O maior veículo de cultura dos portugueses


Preocupa-me que a capacidade de propagação viral da televisão venha a legitimar formas de expressão que me soam incorretas (digo soam e não que o são porque, porventura, neste momento até já podem estar a ser integradas no léxico português, sem que eu o saiba, com o argumento de que a língua é viva e como tal sujeita a modificações). Não questiono o acordo ortográfico, que até já adotei, mas custa-me ouvir conjugações de verbos que aprendi como incorretas e que são usadas constantemente por pessoas de responsabilidade na televisão, e que, mais tarde ou mais cedo, poderão ser legitimadas com o argumento do seu uso generalizado. Refiro-me aos verbos com duplo Particípio Passado.
Eu aprendi na escola que nos verbos com duplo particípio passado, quando conjugados com os auxiliares ter e haver se usava o particípio passado regular (a terminar em -ado ou –ido). Por outro lado, na voz passiva, com auxiliar ser e estar, se usava a forma irregular apocopada do particípio.
Verifico, há uns tempos a esta parte, que se está a pôr de lado, de forma sistemática, a forma regular do particípio passado e a empregar-se a forma irregular também com os auxiliares ter e haver. Os erros mais frequentes que ouço na televisão e ao vivo: Ter morto (matado); ter impresso (ter imprimido); ter vago (vagado); ter sujeito (ter sujeitado); ter salvo (ter salvado); ter expulso (ter expulsado); ter extinto (ter extinguido); ter aceite, (ter aceitado). Uma curiosidade: sabe-se lá porquê, mas o corretor automático do Wordpartilha” da minha opinião de que estes exemplos que mencionei estão de facto errados, com a exceção do ter morto que aceita como correto.
Quando submeti a minha tese, já passaram uns anitos, fui ver os modelos de teses anteriores e em todas elas no agradecimento praxe estava escrito: “À Universidade X por me ter aceite como aluna de doutoramento”. Na altura para fugir ao uso desta forma, do meu ponto de vista incorreta, mas para não ser considerada, no mínimo, excêntrica por ser a única a escrever “ter aceitado”, usei a conjugação dupla ter sido aceite.

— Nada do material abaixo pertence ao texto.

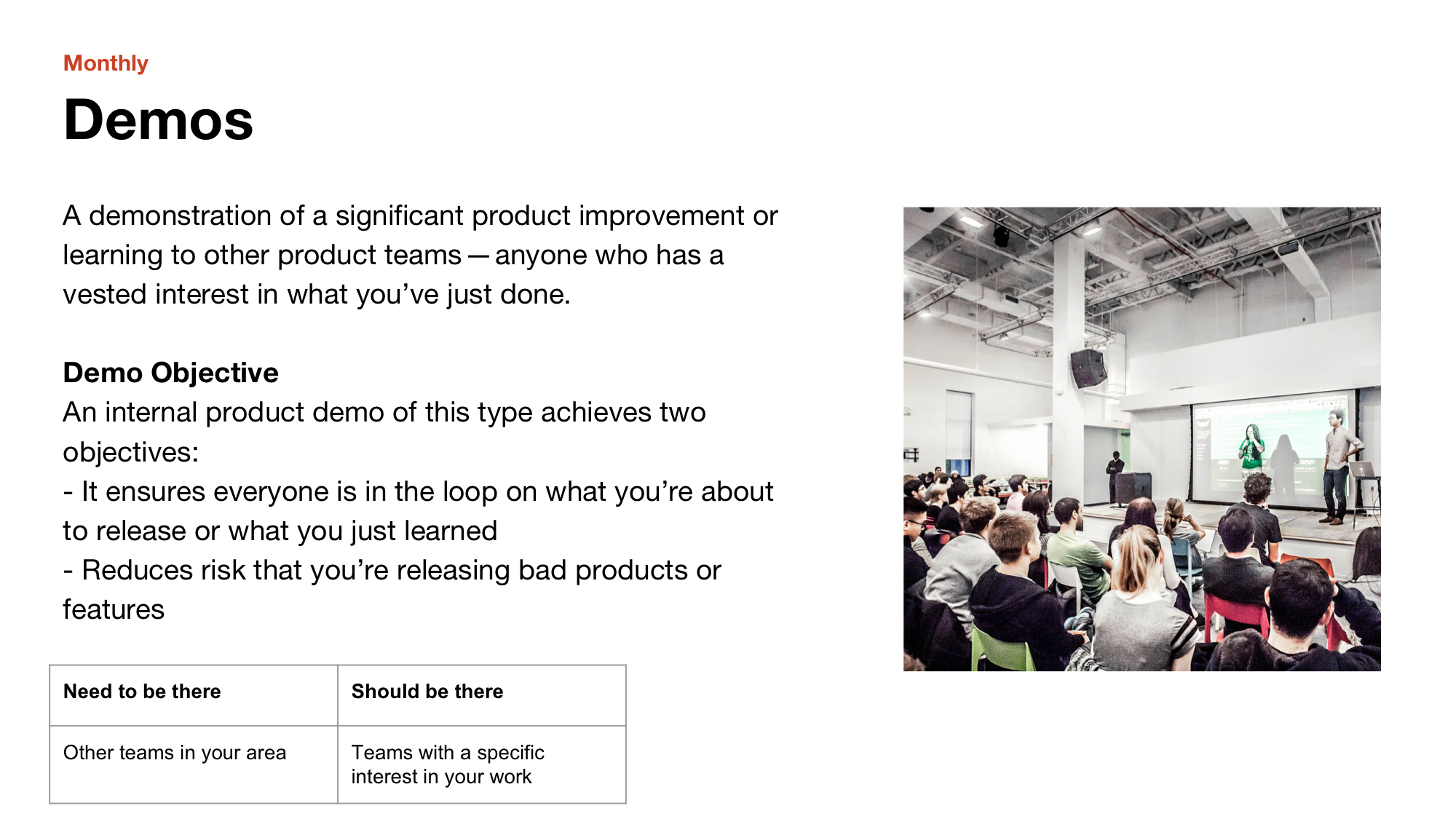Viewport: 1456px width, 819px height.
Task: Click the "Should be there" table header
Action: [427, 692]
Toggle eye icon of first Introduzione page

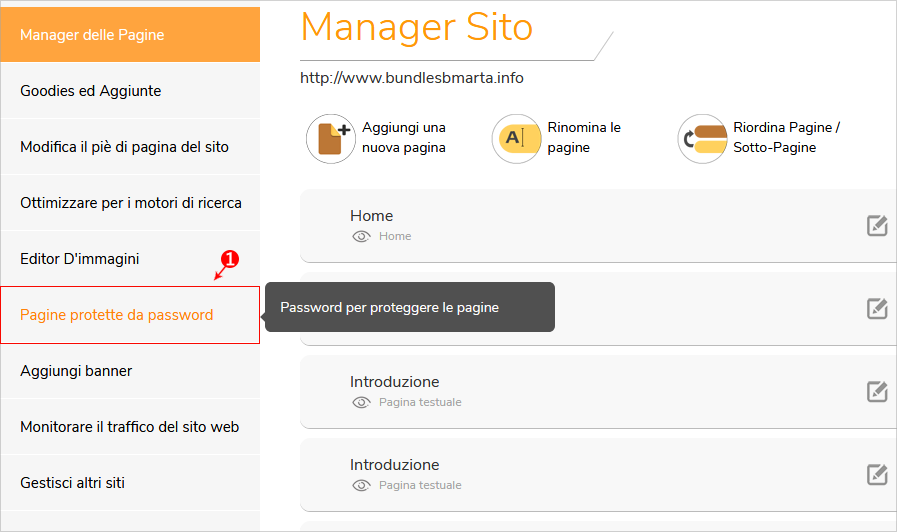click(x=361, y=402)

Claro que há verbos que só têm uma forma de particípio passado e outros em que só a forma irregular é usada, neste caso são as chamadas exceções, não sei o porquê delas, mas não discuto porque assim as aprendi (ex: verbo escrever, ter escrito e não ter escrevido), mas qualquer dia as exceções passam a ser a regra e as regras serão exceções vá-se lá saber porquê!
Eu própria já começo a questionar o uso das formas regulares que me soam mal por estarem tão em desuso, mas como tenho vontade de aprender e a pretensão de falar bem, até porque sou professora, gostava muito de ser elucidada por alguém que saiba mais do que eu destas matérias. Tenho consultado alguns dicionários e sites e não há coerência na explicação do porquê destas coisas.
Custa-me aceitar que a ocorrência sistemática de um erro e sua vulgarização através da imprensa televisiva e escrita acabe por o legitimar.